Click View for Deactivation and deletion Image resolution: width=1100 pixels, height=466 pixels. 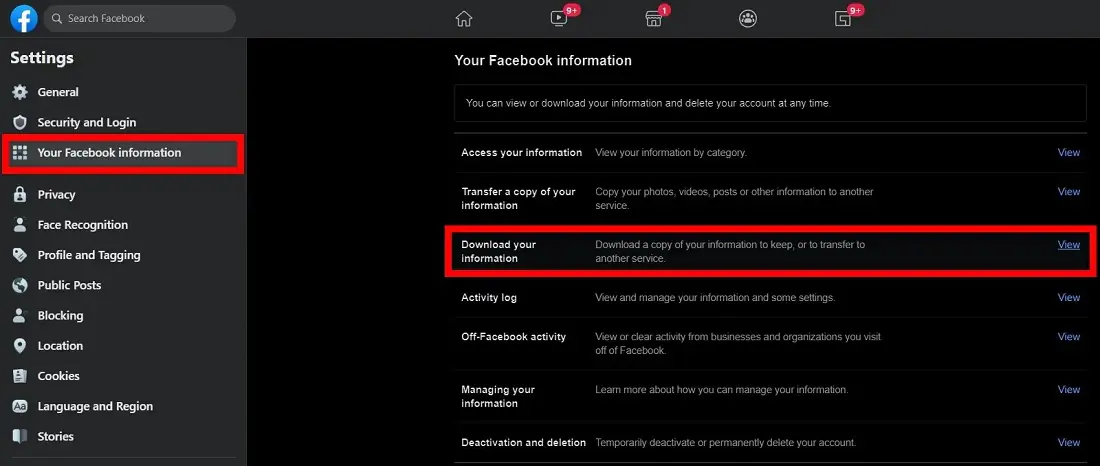point(1069,442)
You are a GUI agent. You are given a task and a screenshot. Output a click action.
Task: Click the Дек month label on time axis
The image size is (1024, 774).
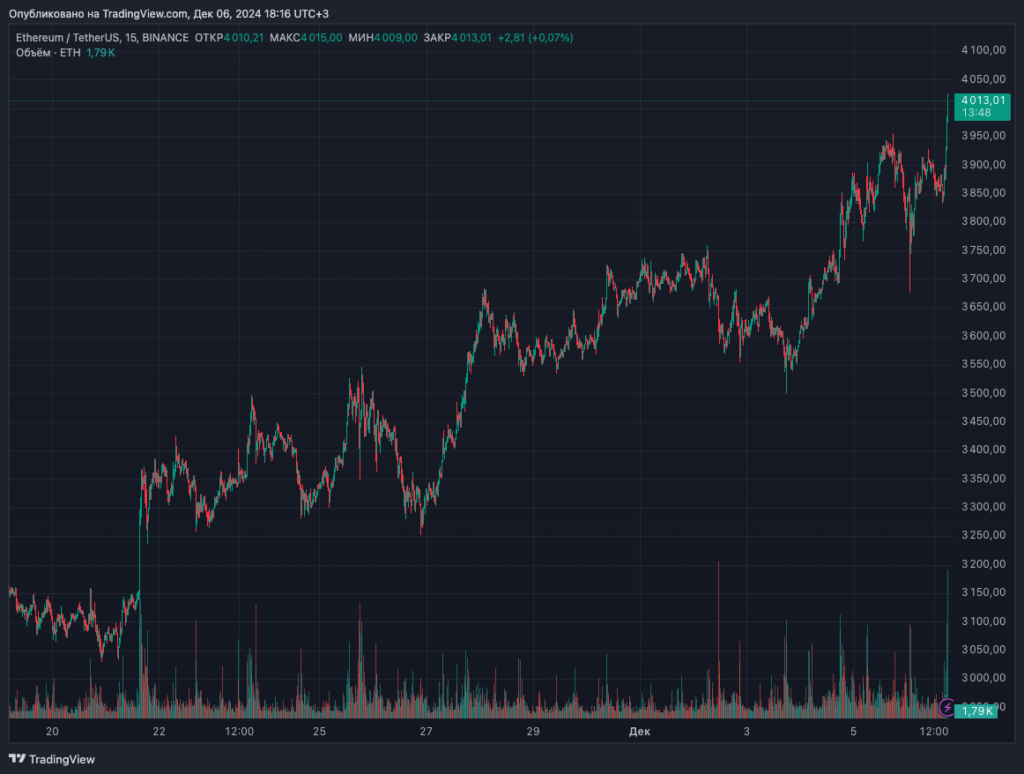[x=640, y=732]
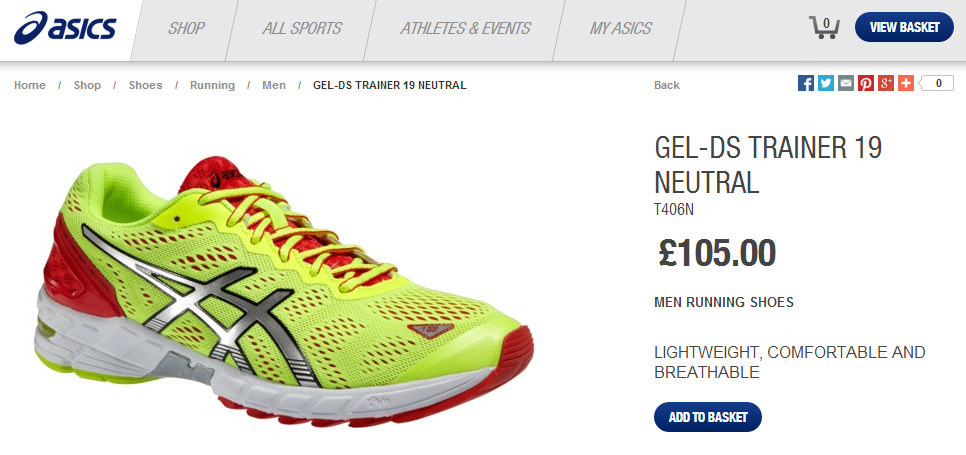The image size is (966, 455).
Task: Select Men breadcrumb link
Action: pyautogui.click(x=274, y=85)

########

What you should do - With the pictures left out, output exactly the lines from the one with "Task: Click the Дек month label on time axis" through the end of the listing above, both ends included.

Completed task -
Task: Click the Дек month label on time axis
The image size is (1024, 774).
[x=640, y=732]
The image size is (966, 455).
Task: Select Men breadcrumb link
Action: pyautogui.click(x=274, y=85)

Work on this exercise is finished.